**What the task asks**
Echo the records word for word, starting with the first line and going on through the line that contains "center [657, 70].". Leave the pictures out of your copy.

====================

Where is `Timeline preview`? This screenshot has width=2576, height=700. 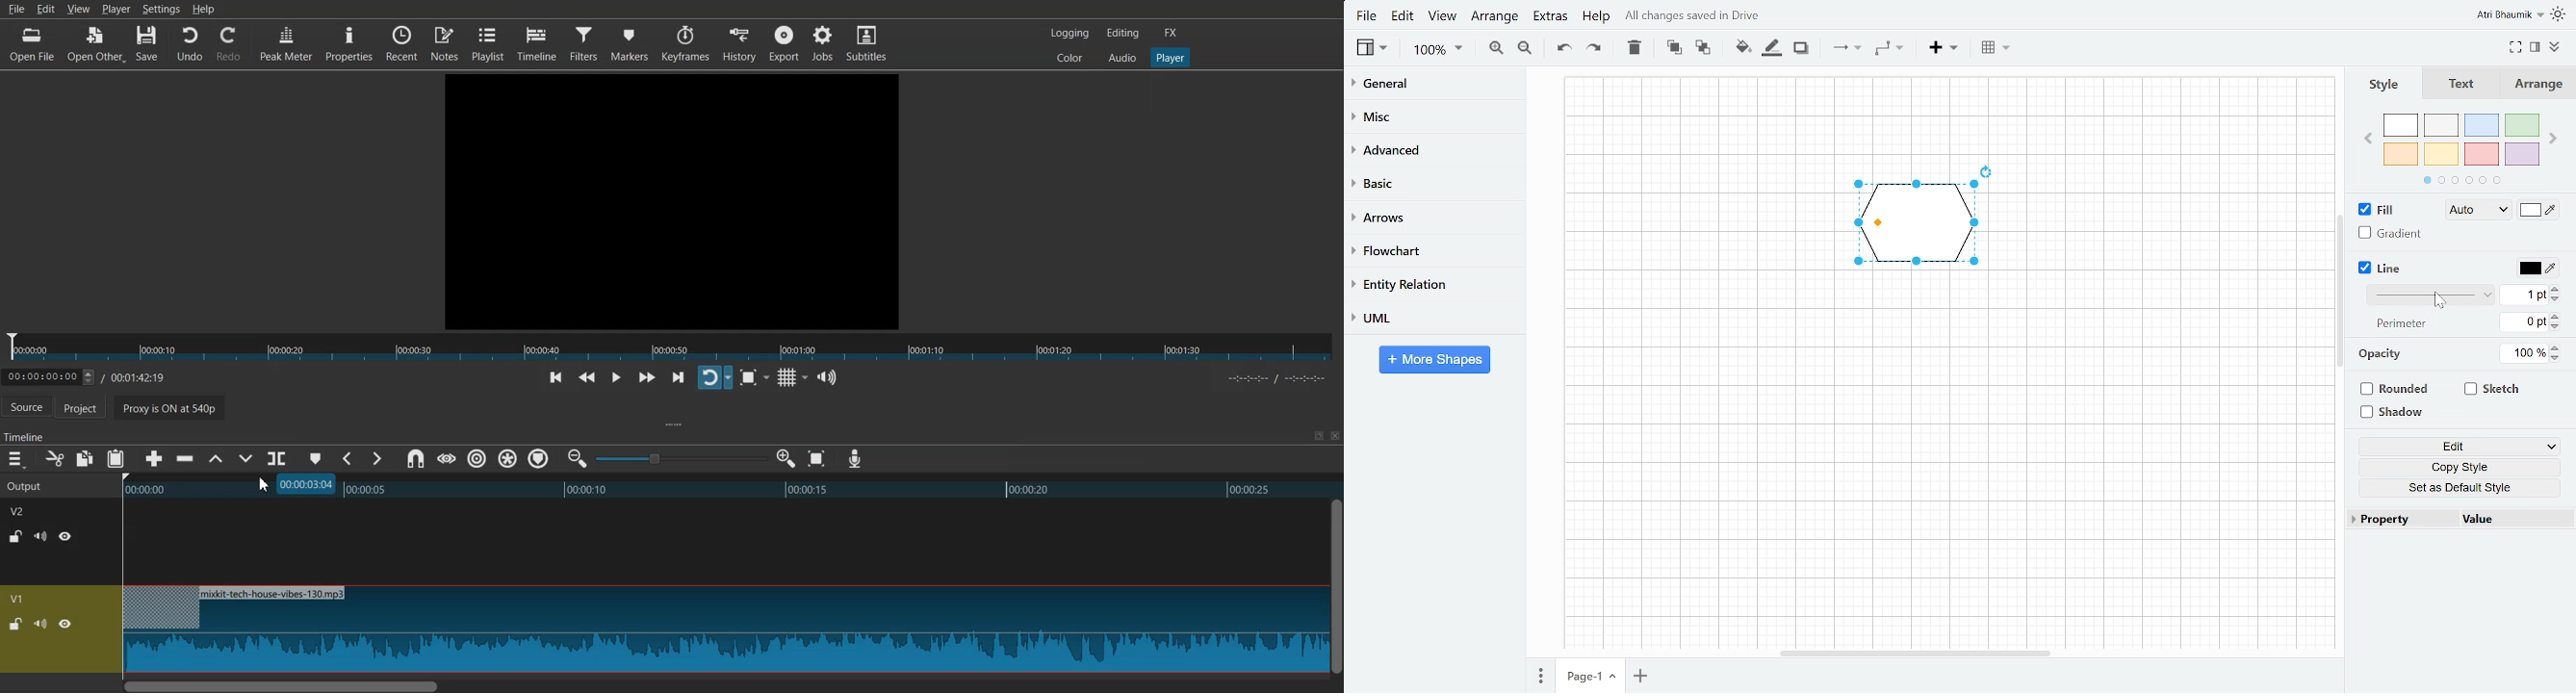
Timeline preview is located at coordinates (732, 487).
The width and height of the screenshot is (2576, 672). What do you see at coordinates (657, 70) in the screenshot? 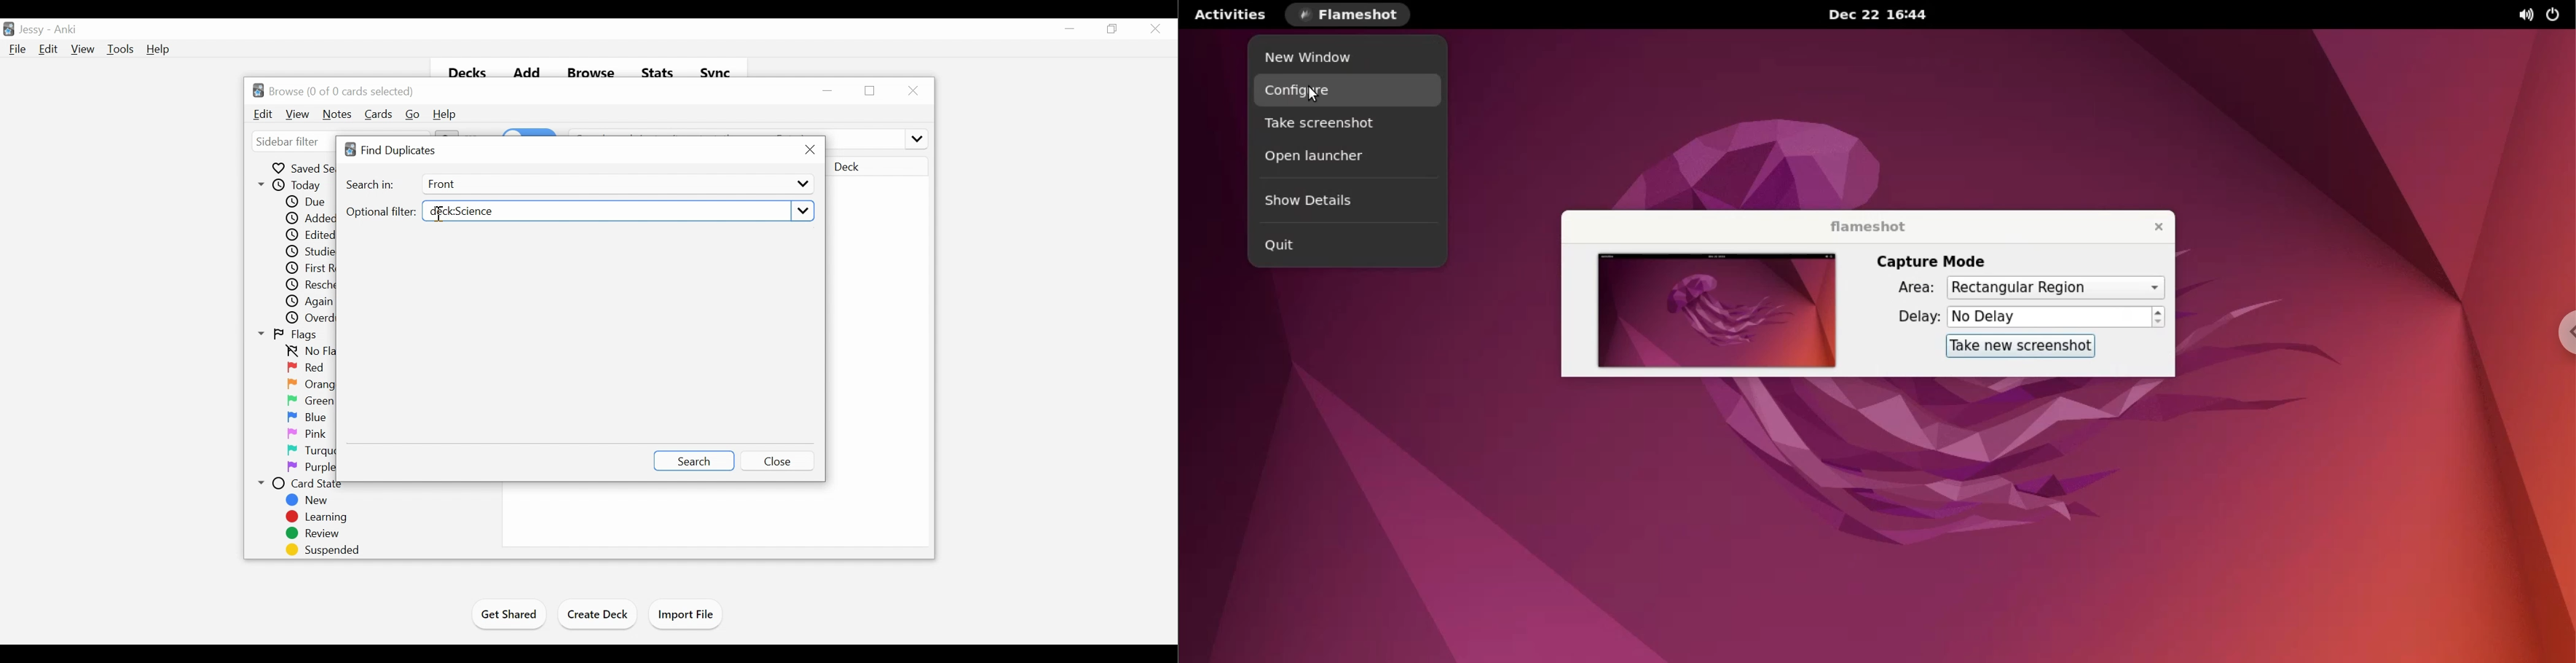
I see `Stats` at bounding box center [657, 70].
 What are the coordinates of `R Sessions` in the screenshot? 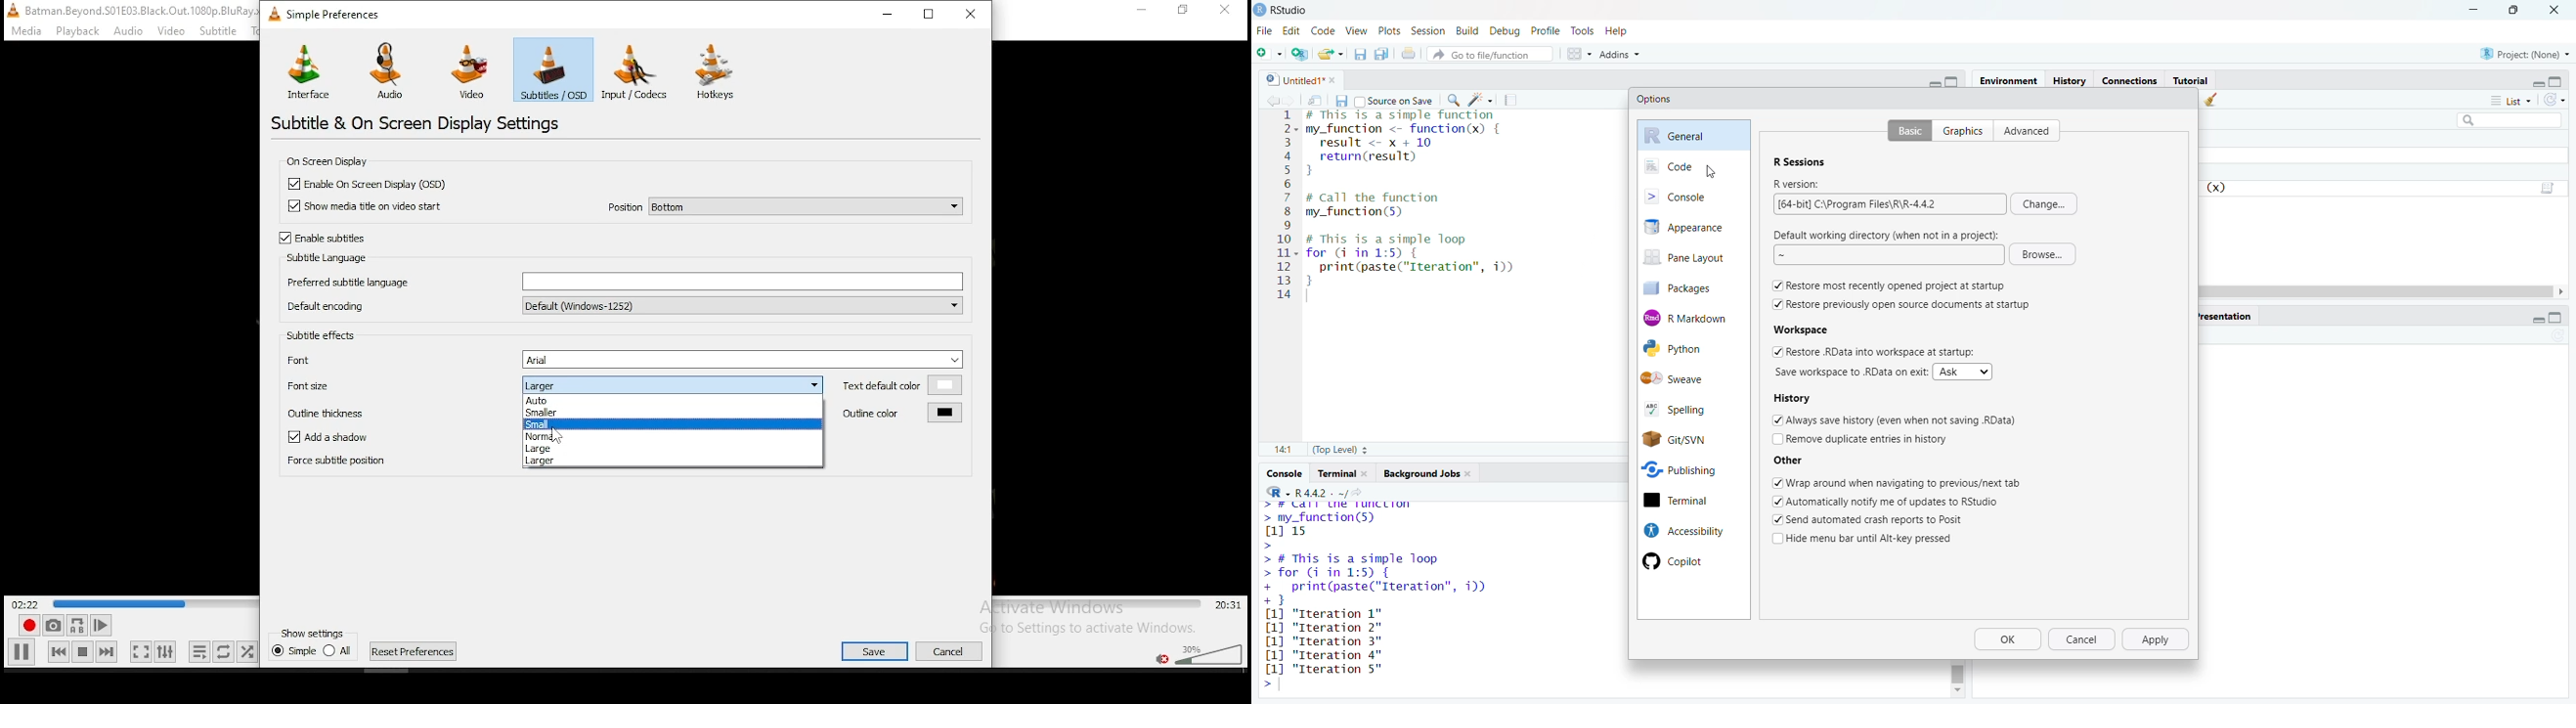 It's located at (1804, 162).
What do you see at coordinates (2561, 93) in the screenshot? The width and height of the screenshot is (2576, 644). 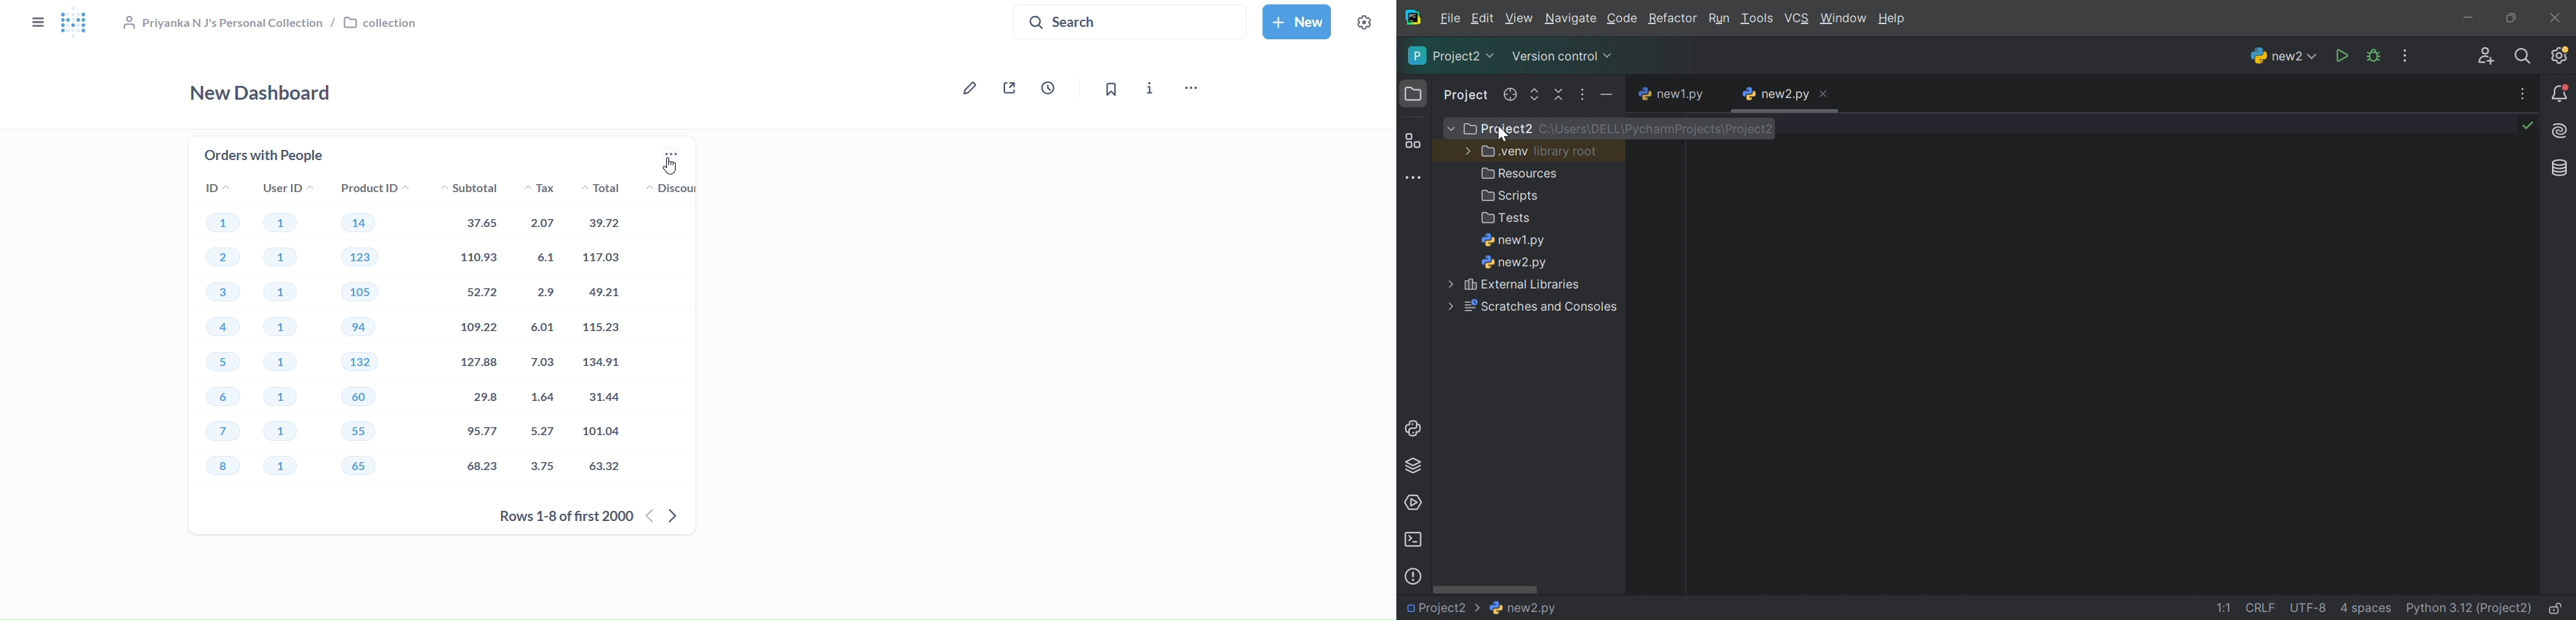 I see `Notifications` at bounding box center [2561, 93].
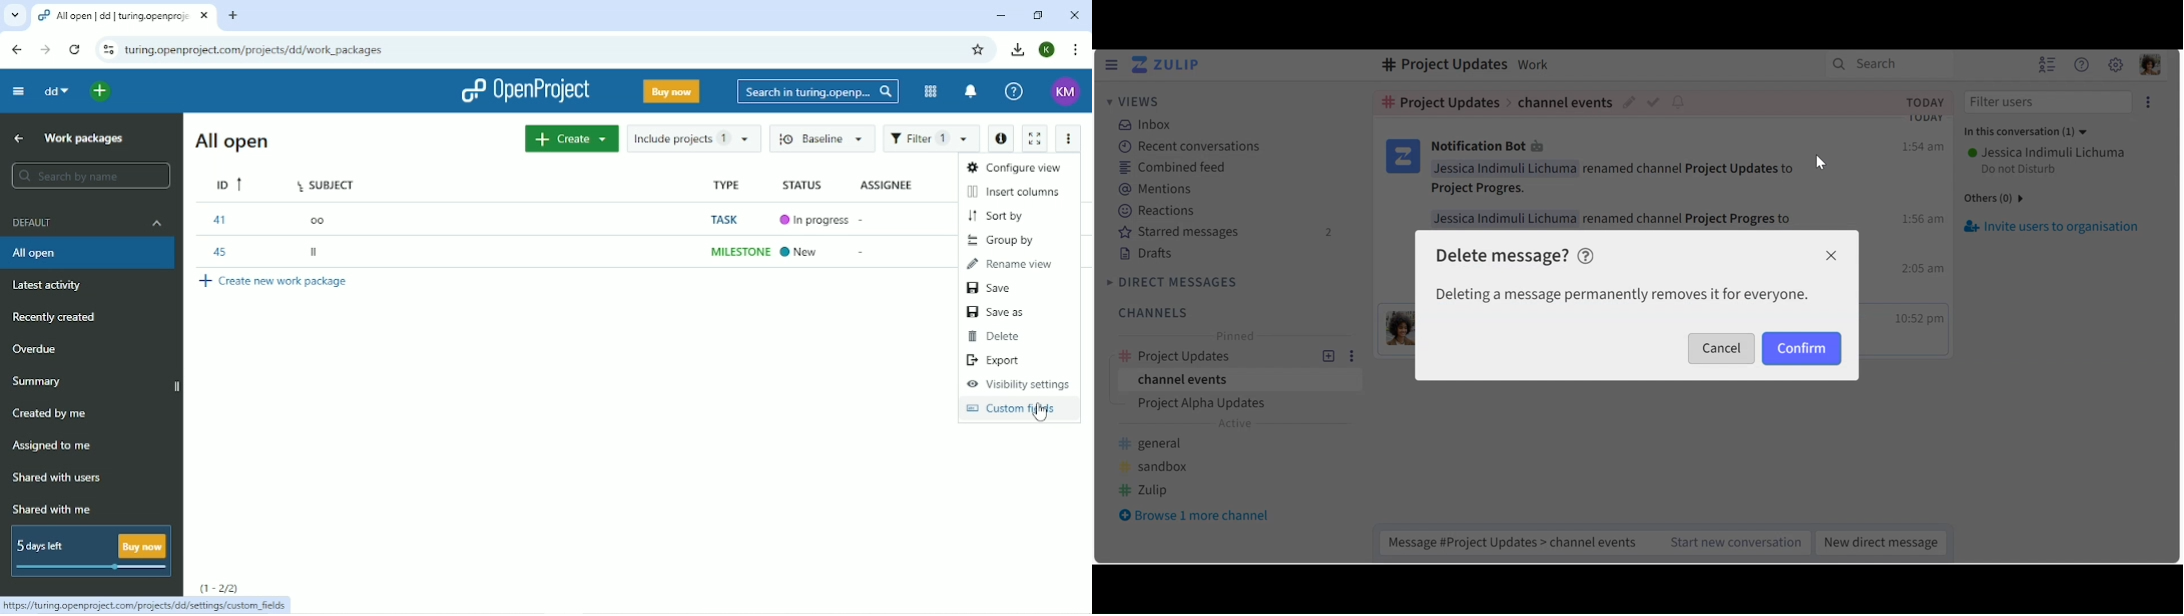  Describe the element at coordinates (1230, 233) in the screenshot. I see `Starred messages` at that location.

====================

**Full response**
Where is `Timeline preview`? This screenshot has width=2576, height=700. 
Timeline preview is located at coordinates (732, 487).
The width and height of the screenshot is (2576, 672). What do you see at coordinates (657, 70) in the screenshot? 
I see `Stats` at bounding box center [657, 70].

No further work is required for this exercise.